--- Working data ---
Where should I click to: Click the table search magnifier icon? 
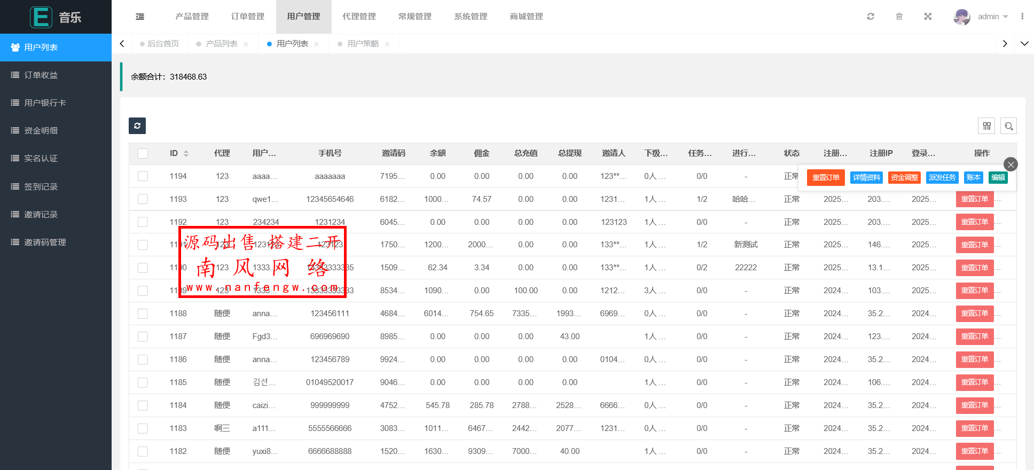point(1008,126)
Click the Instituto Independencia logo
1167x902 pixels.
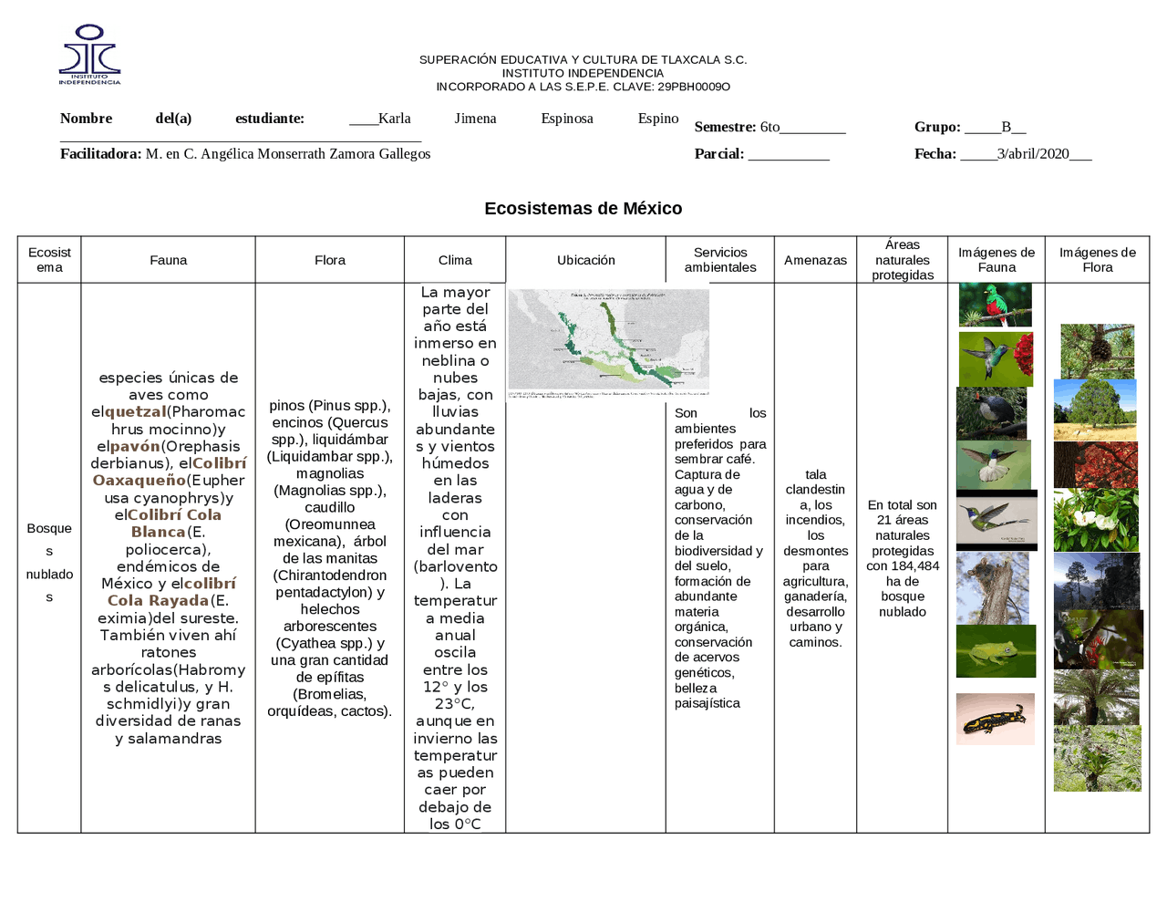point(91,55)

--- Problem requirements ---
Repeat the entries faithfully. Any picture gets left out.

--- Reply to the exercise ---
Where should I click to: Click the table search magnifier icon? 
point(1008,126)
Click the Instituto Independencia logo
1167x902 pixels.
point(91,55)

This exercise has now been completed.